Die Basler Künstlerin Eva Borner mit ihrer Soundskulptur «Blackbox» in der Kunsthalle Wil. (Bild: Martin Preisser)

Ideal ist die EU schon lange nicht mehr, sie ist zu einem Deal verkommen. Jegliche Ideale sind auch bei der EU-Flüchtlingspolitik zugrunde gegangen: Zwischen Deal und Ideal macht ein Leuchtkasten vor der Kunsthalle auf ein Dilemma aufmerksam.

Die auch international häufig präsente Künstlerin Eva Borner aus Basel (ihr Atelier hat sie in einem Heustock auf dem Hauenstein) bespielt die Kunsthalle zum Thema Flüchtlinge und Obdachlose, gibt Menschen eine Stimme, die alles verloren haben. Und sie tut dies nicht mit intellektueller Distanz und vor allem ohne jeden Voyeurismus, dafür aber mit Empathie, mit Respekt, Feinfühligkeit und Behutsamkeit.

Sie kennt ihre Thematik nicht vom Hörensagen.
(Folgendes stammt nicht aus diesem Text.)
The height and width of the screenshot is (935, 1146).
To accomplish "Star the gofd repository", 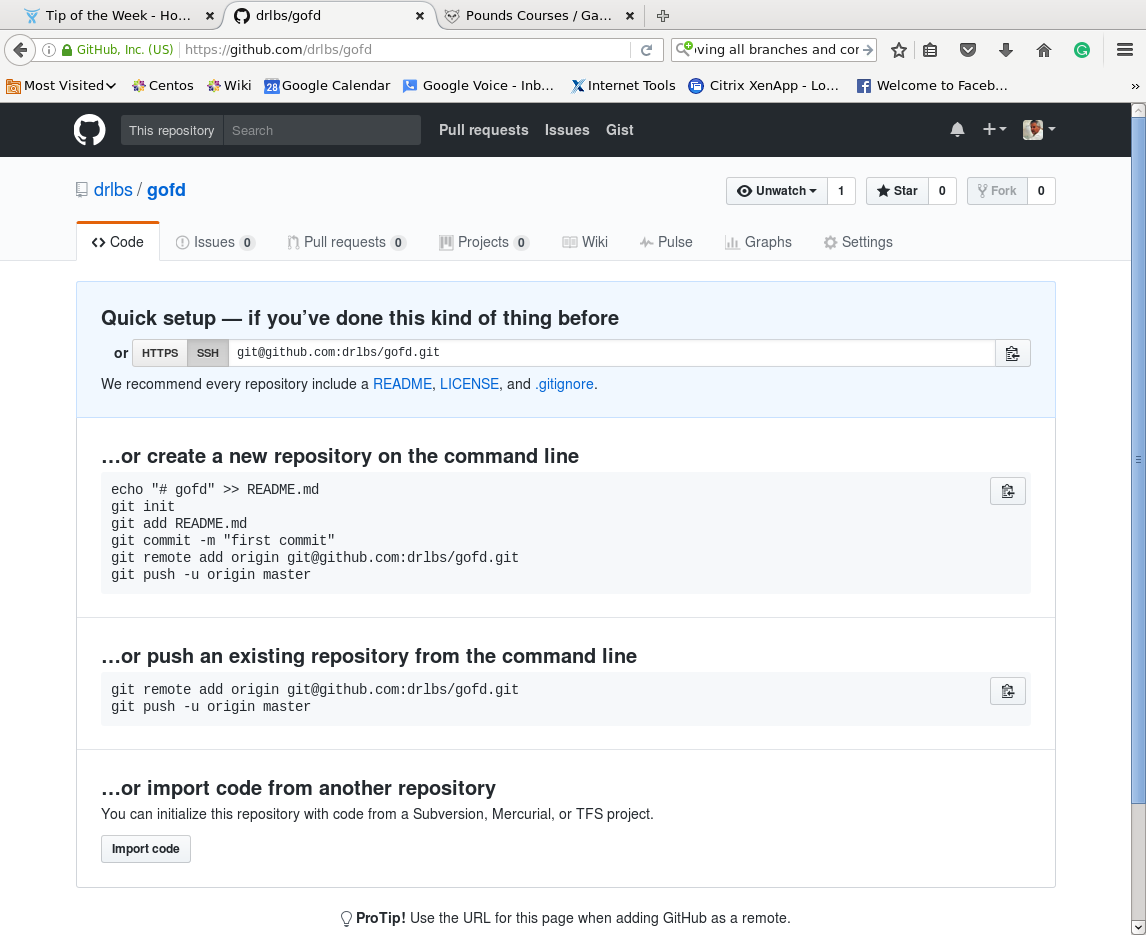I will (x=897, y=191).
Immer wieder hat Eva Borner Flüchtlingslager in Griechenland besucht, hat mitgeholfen und bei denen, die alles verloren haben, grosse Gastfreundschaft erlebt. Sie hat auch hierzulande mit Obdachlosen gesprochen, mit Menschen, die aus dem sozialen Netz gefallen sind.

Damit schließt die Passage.